Moore (1920-87) was the first living photographer to have a truly British show at the Art Council’s flagship Hayward Gallery in London; Brandt had beaten him to it by eleven years, but Brandt’s show was from John Szarkowski at MoMA rather than a home-grown enterprise. Earlier, Ray’s work had been shown by the Welsh Arts Council, the first living photographer to be given a show by by any of the UK Arts Councils.

But there are reasons why Ray’s work has drifted out of our sight. He was a painstaking printer, one of the best (like me largely self-taught from the Ansel AdamsBasic Photo‘ books) but made relatively few prints, and sold few during his lifetime, so virtually none appear in the art market, probably now the major driver of photographic visibility.

The largest collection of his work has for years been the subject of legal dispute and thus unavailable for museum shows. And the genre in which he worked was outside the traditional British obsession with social documentation (nothing wrong with that, but it isn’t all of photography) and in an area largely abandoned by academia in the UK in the 1970s in its Gadarene rush to  theory.

British institutions have never had any real faith in photography and the kind of enthusiasm and support systems that exist in some other countries have never really developed here. Ray did have a few shows, but they were relatively few and far between, and few buyers, institutional or collectors, were buying work by contemporary British photographers in the 1970s and 80s.

Ray wasn’t well served by publication either, although his pictures appeared in various magazines, including Creative Camera, who also published a major portfolio of his work as the lead portfolio in their 1977 year book.  Murmurs at Every Turn came at the time of his Hayward show in 1981. But these publications – and the slim Welsh Arts Council catalogue – were printed in the style of their time, with heavy blacks that lose the shadow detail on which Ray was always so insistent. His final publication, Every So Often, represents his work rather better, but all these are now relatively rare and expensive second-hand. However you can see them even if they are not on your shelves, as Weeping Ash has a tribute to Ray that includes virtually every magazine article and photograph published by Ray – and you can page through his books. The site  also includes an essay which was the basis of a talk I gave about Ray in 2005.

By the time I met him around 1976, Ray had simplified and perfected his technical approach. Although in earlier years he had worked with medium format (and occasionally with larger cameras) he now worked with a Nikon camera and a single standard lens (I’m not sure whether it was a 50 or 55mm.) He chose to use a Nikon macro lens not because he wanted to photograph close-up but because he felt it was sharper and had a flatter field of view at normal distances. He mainly worked with Ilford FP4 film, relatively slow and fine-grained and a favourite with many photographers, espeically those doing portraits for its smooth tonality, exposing it around 2/3 stop more than its normal rating and I think preferring to develop to a slightly lower contrast than normal.

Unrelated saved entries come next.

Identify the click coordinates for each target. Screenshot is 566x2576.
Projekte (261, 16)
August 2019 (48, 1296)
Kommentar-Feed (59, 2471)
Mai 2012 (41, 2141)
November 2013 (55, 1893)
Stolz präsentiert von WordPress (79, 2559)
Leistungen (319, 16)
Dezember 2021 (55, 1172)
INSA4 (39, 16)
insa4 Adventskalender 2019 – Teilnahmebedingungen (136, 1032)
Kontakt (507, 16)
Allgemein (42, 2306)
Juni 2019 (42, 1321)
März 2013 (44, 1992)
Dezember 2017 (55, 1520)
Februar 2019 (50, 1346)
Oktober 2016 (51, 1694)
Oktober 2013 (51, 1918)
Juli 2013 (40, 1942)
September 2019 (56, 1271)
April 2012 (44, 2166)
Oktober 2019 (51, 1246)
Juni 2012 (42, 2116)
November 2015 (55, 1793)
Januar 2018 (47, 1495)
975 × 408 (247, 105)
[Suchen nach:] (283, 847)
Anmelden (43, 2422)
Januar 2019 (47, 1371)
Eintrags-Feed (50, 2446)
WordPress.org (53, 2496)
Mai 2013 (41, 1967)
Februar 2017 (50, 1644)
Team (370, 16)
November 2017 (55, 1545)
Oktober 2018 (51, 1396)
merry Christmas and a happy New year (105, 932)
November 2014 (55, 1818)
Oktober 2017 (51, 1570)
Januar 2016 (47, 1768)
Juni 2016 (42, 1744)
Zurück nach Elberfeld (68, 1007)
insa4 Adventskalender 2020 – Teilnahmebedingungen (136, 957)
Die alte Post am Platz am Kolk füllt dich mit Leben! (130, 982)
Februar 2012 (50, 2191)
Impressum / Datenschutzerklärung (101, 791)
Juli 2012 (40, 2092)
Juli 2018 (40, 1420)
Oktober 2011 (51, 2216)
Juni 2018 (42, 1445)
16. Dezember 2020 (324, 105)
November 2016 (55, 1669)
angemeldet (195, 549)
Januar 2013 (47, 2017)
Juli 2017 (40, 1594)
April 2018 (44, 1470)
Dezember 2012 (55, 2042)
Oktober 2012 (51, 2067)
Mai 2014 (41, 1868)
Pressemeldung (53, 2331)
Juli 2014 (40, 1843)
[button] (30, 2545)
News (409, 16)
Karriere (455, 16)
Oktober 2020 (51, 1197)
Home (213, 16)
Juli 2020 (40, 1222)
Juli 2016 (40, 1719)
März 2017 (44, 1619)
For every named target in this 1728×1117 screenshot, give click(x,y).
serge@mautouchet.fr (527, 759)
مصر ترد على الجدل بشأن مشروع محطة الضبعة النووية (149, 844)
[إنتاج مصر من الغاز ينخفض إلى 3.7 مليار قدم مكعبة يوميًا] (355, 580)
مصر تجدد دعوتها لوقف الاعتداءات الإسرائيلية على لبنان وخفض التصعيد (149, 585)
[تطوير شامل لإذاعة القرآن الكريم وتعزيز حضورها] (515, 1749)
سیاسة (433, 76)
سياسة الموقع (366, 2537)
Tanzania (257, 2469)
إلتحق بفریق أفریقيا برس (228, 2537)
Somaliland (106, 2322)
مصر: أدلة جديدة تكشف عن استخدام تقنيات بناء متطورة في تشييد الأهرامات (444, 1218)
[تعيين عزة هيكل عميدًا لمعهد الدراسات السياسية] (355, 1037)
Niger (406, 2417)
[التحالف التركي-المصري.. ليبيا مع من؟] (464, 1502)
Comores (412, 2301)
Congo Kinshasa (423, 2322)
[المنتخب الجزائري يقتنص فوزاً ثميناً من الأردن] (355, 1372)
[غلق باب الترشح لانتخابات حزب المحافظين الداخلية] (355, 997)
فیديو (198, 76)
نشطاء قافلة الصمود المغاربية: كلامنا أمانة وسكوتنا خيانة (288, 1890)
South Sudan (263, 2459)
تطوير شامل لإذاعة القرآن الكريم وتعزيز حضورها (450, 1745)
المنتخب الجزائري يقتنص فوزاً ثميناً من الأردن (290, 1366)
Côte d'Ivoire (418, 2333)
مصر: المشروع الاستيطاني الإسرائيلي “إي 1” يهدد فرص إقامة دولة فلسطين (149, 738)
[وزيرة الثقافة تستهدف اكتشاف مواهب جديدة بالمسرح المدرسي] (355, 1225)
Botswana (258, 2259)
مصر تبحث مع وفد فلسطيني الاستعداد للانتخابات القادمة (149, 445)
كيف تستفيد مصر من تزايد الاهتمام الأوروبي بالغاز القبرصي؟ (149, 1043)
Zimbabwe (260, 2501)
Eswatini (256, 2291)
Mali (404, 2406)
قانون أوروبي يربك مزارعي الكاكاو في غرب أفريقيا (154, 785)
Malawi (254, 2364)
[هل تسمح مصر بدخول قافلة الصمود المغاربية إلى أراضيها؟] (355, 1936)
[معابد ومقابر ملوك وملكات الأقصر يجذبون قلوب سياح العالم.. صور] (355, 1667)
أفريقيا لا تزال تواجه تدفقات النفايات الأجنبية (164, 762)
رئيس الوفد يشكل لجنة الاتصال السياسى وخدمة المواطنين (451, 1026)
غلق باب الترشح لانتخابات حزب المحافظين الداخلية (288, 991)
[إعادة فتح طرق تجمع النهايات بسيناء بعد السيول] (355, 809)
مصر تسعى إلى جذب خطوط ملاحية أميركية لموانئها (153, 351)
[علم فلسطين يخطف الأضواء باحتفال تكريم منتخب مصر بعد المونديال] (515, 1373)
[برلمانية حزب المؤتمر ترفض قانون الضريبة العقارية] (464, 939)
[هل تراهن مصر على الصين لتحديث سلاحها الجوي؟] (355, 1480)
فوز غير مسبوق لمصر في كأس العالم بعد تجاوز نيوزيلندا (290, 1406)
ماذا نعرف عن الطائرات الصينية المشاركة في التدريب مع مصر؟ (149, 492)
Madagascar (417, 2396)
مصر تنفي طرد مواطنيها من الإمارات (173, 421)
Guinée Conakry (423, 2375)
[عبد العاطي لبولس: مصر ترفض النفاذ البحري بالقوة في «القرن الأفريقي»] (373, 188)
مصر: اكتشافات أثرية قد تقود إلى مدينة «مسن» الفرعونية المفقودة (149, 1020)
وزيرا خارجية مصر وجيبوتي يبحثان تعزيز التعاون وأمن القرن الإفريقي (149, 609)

He had decided he didn’t need a larger negative to get the print quality he wanted, always printing essentially from the whole negative on an old Leitz enlarger (simple but one of the best ever produced for 35mm), making final prints around 14 inches wide.  Ray liked to print with open shadows, and although he was a master of the craft always aimed to make prints that made people look at the images rather than trying to dazzle them with the print quality.

Although he admired the work of Brandt, he was not an admirer of the prints that he made when he moved to a more graphic approach, using higher contrast and often blank shadows.

Also on-line is a 2002 dissertation on Moore by photographer Neil Shirreff which looks at “his positioning in Britain’s photographic history, the perspective of Moore himself, and the perspective of a viewer engaging with one of his photographs.

A new book on Moore is long overdue, although unlikely to emerge before the legal problems surrounding his work are resolved.  It would also be good to see his work in exhibitions. The V&A does have a number of his pictures which can be viewed on request by visitors to the print room.

Ten years ago I wrote a short piece on my experience of attending the workshops with Ray and Paul Hill at Hill’s ‘Photographers Place‘ in the Derbyshire village of Bradbourne for William Bishop’s ‘Inscape‘ magazine, accompanying a few of my pictures of the people concerned – including some of Ray.  I began to put this on-line at the time, but somehow the pages never got finished – until I found them and did the job this afternoon! Now on-line as Darbis Murmury.

8 Responses to “Remember Ray Moore”

  1. I agree absolutely that Ray Moore should be better known and recognised as the great photographer and important part of the 1970’s resurgence in British photography that he undoubtedly was. I knew him well during his time in Nottingham and remember him fondly.

  2. Thanks, interesting to read that from Jim Hamlyn.

    But it isn’t simply that Ray’s work is locked up at Sothebys. There is quite a lot elsewhere in various collections. Sothebys would certainly like to find a solution that was acceptable to Mary and took the archive out of their hands.

  3. Sarah Wheeler says:

    i work for Bloomsbury auctions and we have two of his photos coming up for sale in two weeks…
    Have a look at this link for more details:

    http://www.bloomsburyauctions.com/detail/719/64.0

  4. Two things surprise me about these prints. Firstly it says they are flush mounted and secondly – although it may well be the reproduction – they look rather dark and just don’t appear to have the kind of luminance I associate with Ray’s prints.

    But perhaps they are prints from 1974 and he had changed his ways of working by the time I got to know him a few years later, when his finished prints were always presented impeccably in archival window mats?

  5. Sarah Wheeler says:

    The prints are not as dark as they appear to be in the catalogue – or online… They are flush mounted though – which I assume is something he did earlier on in his career… If you are in London at the time of the viewing (from next Saturday) you are welcome to come and have a look at them…

  6. jimedge says:

    I was fortunate to be both a student and a friend of Ray during his tenure at Trent Polytechnic. Ray was a quiet, gentle and self-effacing man with a nontheless towering creative intellect. That Ray found love with my fellow student Mary quite late in his life is a comfort. Didn’t know you for long, Ray, but will miss you.

  7. David Lane says:

    Like “jimedge” I too was a student at Trent Poly and I have wonderful memories of my time there from 1975 as a “maturerer aged” student from Oz. Ray was inspirational! G’day jimedge I remember you!!The headline photo brings back more than a few memories and prompted me in digging into my files for the “snapshots” as Tom Cooper used to call my photos of the lecturers and students. In fact if it was of Ray at Trent Poly or Derby Lonsdale College I was probably there!!